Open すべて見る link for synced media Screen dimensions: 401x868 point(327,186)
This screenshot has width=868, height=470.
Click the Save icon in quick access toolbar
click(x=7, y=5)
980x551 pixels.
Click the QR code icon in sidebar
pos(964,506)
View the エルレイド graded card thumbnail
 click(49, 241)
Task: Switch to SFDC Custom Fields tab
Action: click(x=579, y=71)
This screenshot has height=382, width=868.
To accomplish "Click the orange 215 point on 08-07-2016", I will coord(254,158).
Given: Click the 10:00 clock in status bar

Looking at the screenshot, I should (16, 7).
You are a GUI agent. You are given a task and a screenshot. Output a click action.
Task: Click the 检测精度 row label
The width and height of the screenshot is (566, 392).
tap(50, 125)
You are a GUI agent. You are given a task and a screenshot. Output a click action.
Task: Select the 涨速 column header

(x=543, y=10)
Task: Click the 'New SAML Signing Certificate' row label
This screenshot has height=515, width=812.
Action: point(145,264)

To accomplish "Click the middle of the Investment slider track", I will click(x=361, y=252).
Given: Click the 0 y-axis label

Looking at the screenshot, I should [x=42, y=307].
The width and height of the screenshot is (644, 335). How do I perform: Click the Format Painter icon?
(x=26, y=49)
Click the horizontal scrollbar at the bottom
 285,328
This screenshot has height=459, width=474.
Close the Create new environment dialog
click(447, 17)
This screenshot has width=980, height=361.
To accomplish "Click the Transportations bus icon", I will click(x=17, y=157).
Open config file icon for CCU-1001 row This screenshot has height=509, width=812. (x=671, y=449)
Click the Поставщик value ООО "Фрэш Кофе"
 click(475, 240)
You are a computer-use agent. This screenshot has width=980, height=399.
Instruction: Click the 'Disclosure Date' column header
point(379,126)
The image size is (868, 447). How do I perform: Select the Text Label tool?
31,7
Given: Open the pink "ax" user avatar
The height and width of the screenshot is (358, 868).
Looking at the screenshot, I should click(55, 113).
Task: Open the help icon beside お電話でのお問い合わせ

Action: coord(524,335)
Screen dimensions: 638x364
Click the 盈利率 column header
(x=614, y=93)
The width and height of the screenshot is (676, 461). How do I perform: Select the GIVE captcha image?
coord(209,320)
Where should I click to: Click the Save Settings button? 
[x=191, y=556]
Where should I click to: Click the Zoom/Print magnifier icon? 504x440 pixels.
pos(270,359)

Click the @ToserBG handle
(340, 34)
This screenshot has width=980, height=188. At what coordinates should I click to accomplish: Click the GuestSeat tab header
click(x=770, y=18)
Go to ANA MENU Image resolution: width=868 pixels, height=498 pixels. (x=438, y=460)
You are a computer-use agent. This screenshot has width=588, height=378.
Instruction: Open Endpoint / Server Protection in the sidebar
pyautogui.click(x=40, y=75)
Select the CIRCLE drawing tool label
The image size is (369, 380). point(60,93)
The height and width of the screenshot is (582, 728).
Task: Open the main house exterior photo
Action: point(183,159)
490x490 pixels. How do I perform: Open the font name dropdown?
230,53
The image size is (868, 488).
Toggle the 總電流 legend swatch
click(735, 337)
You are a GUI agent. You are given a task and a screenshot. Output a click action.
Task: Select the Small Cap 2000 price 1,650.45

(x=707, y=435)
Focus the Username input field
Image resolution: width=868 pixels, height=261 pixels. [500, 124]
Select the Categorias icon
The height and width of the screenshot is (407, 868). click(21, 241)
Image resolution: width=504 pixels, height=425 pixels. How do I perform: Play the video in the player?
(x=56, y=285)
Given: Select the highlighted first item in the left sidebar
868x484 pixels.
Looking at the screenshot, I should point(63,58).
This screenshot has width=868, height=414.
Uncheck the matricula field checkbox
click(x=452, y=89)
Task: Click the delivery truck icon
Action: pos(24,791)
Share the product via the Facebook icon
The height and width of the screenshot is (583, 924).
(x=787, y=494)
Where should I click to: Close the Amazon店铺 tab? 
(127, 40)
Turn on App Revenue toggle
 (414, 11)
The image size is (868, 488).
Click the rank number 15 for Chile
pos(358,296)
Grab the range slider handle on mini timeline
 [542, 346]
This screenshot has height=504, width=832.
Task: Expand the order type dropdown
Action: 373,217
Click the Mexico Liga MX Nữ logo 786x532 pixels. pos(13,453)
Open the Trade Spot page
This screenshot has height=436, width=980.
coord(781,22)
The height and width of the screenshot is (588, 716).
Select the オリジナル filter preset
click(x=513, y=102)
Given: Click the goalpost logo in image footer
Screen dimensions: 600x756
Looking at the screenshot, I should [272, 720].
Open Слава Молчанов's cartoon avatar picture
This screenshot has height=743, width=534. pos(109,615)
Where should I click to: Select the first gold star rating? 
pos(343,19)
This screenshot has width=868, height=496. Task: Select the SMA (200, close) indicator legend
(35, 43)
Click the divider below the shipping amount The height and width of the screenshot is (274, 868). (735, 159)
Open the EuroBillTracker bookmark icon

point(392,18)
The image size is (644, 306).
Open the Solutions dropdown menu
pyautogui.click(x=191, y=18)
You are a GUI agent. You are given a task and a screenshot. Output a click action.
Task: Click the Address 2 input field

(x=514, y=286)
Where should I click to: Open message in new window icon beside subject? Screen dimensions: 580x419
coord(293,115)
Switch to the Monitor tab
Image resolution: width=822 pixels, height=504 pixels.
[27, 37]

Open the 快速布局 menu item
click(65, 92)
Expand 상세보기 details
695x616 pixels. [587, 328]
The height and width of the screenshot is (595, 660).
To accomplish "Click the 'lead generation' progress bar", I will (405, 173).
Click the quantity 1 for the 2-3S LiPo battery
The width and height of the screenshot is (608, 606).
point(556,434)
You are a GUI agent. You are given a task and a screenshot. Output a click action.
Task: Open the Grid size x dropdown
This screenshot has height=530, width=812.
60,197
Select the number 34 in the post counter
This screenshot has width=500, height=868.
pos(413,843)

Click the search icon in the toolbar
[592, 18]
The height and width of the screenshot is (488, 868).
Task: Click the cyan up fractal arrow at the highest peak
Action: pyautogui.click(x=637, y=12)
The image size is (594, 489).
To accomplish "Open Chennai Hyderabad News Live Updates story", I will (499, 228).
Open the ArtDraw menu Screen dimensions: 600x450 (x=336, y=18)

= = = =

Action item
Set down the material above exactly, in full.

Finished exercise
Open すべて見る link for synced media Screen dimensions: 401x868 point(327,186)
This screenshot has width=868, height=470.
Click the Save icon in quick access toolbar
click(x=7, y=5)
980x551 pixels.
Click the QR code icon in sidebar
pos(964,506)
View the エルレイド graded card thumbnail
 click(49, 241)
Task: Switch to SFDC Custom Fields tab
Action: click(x=579, y=71)
This screenshot has height=382, width=868.
To accomplish "Click the orange 215 point on 08-07-2016", I will coord(254,158).
Given: Click the 10:00 clock in status bar

Looking at the screenshot, I should (16, 7).
You are a GUI agent. You are given a task and a screenshot. Output a click action.
Task: Click the 检测精度 row label
The width and height of the screenshot is (566, 392).
tap(50, 125)
You are a GUI agent. You are given a task and a screenshot. Output a click action.
Task: Select the 涨速 column header

(x=543, y=10)
Task: Click the 'New SAML Signing Certificate' row label
This screenshot has height=515, width=812.
Action: point(145,264)

To accomplish "Click the middle of the Investment slider track", I will click(x=361, y=252).
Given: Click the 0 y-axis label

Looking at the screenshot, I should [x=42, y=307].
The width and height of the screenshot is (644, 335). How do I perform: Click the Format Painter icon?
(x=26, y=49)
Click the horizontal scrollbar at the bottom
 285,328
This screenshot has height=459, width=474.
Close the Create new environment dialog
click(447, 17)
This screenshot has width=980, height=361.
To accomplish "Click the Transportations bus icon", I will click(x=17, y=157).
Open config file icon for CCU-1001 row This screenshot has height=509, width=812. (x=671, y=449)
Click the Поставщик value ООО "Фрэш Кофе"
 click(475, 240)
You are a computer-use agent. This screenshot has width=980, height=399.
Instruction: Click the 'Disclosure Date' column header
point(379,126)
The image size is (868, 447). How do I perform: Select the Text Label tool?
31,7
Given: Open the pink "ax" user avatar
The height and width of the screenshot is (358, 868).
Looking at the screenshot, I should click(55, 113).
Task: Open the help icon beside お電話でのお問い合わせ

Action: coord(524,335)
Screen dimensions: 638x364
Click the 盈利率 column header
(x=614, y=93)
The width and height of the screenshot is (676, 461). How do I perform: Select the GIVE captcha image?
coord(209,320)
Where should I click to: Click the Save Settings button? 
[x=191, y=556]
Where should I click to: Click the Zoom/Print magnifier icon? 504x440 pixels.
pos(270,359)

Click the @ToserBG handle
(340, 34)
This screenshot has width=980, height=188. At what coordinates should I click to accomplish: Click the GuestSeat tab header
click(x=770, y=18)
Go to ANA MENU Image resolution: width=868 pixels, height=498 pixels. (x=438, y=460)
You are a computer-use agent. This screenshot has width=588, height=378.
Instruction: Open Endpoint / Server Protection in the sidebar
pyautogui.click(x=40, y=75)
Select the CIRCLE drawing tool label
The image size is (369, 380). point(60,93)
The height and width of the screenshot is (582, 728).
Task: Open the main house exterior photo
Action: point(183,159)
490x490 pixels. How do I perform: Open the font name dropdown?
230,53
The image size is (868, 488).
Toggle the 總電流 legend swatch
click(735, 337)
You are a GUI agent. You are given a task and a screenshot. Output a click action.
Task: Select the Small Cap 2000 price 1,650.45

(x=707, y=435)
Focus the Username input field
Image resolution: width=868 pixels, height=261 pixels. [500, 124]
Select the Categorias icon
The height and width of the screenshot is (407, 868). click(21, 241)
Image resolution: width=504 pixels, height=425 pixels. How do I perform: Play the video in the player?
(x=56, y=285)
Given: Select the highlighted first item in the left sidebar
868x484 pixels.
Looking at the screenshot, I should point(63,58).
This screenshot has width=868, height=414.
Uncheck the matricula field checkbox
click(x=452, y=89)
Task: Click the delivery truck icon
Action: pos(24,791)
Share the product via the Facebook icon
The height and width of the screenshot is (583, 924).
(x=787, y=494)
Where should I click to: Close the Amazon店铺 tab? 
(127, 40)
Turn on App Revenue toggle
 (414, 11)
The image size is (868, 488).
Click the rank number 15 for Chile
pos(358,296)
Grab the range slider handle on mini timeline
 [542, 346]
This screenshot has height=504, width=832.
Task: Expand the order type dropdown
Action: 373,217
Click the Mexico Liga MX Nữ logo 786x532 pixels. pos(13,453)
Open the Trade Spot page
This screenshot has height=436, width=980.
coord(781,22)
The height and width of the screenshot is (588, 716).
Select the オリジナル filter preset
click(x=513, y=102)
Given: Click the goalpost logo in image footer
Screen dimensions: 600x756
Looking at the screenshot, I should [272, 720].
Open Слава Молчанов's cartoon avatar picture
This screenshot has height=743, width=534. pos(109,615)
Where should I click to: Select the first gold star rating? 
pos(343,19)
This screenshot has width=868, height=496. Task: Select the SMA (200, close) indicator legend
(35, 43)
Click the divider below the shipping amount The height and width of the screenshot is (274, 868). (735, 159)
Open the EuroBillTracker bookmark icon

point(392,18)
The image size is (644, 306).
Open the Solutions dropdown menu
pyautogui.click(x=191, y=18)
You are a GUI agent. You are given a task and a screenshot. Output a click action.
Task: Click the Address 2 input field

(x=514, y=286)
Where should I click to: Open message in new window icon beside subject? Screen dimensions: 580x419
coord(293,115)
Switch to the Monitor tab
Image resolution: width=822 pixels, height=504 pixels.
[27, 37]

Open the 快速布局 menu item
click(65, 92)
Expand 상세보기 details
695x616 pixels. [587, 328]
The height and width of the screenshot is (595, 660).
To accomplish "Click the 'lead generation' progress bar", I will (405, 173).
Click the quantity 1 for the 2-3S LiPo battery
The width and height of the screenshot is (608, 606).
point(556,434)
You are a GUI agent. You are given a task and a screenshot. Output a click action.
Task: Open the Grid size x dropdown
This screenshot has height=530, width=812.
60,197
Select the number 34 in the post counter
This screenshot has width=500, height=868.
pos(413,843)

Click the search icon in the toolbar
[592, 18]
The height and width of the screenshot is (488, 868).
Task: Click the cyan up fractal arrow at the highest peak
Action: pyautogui.click(x=637, y=12)
The image size is (594, 489).
To accomplish "Open Chennai Hyderabad News Live Updates story", I will (499, 228).
Open the ArtDraw menu Screen dimensions: 600x450 (x=336, y=18)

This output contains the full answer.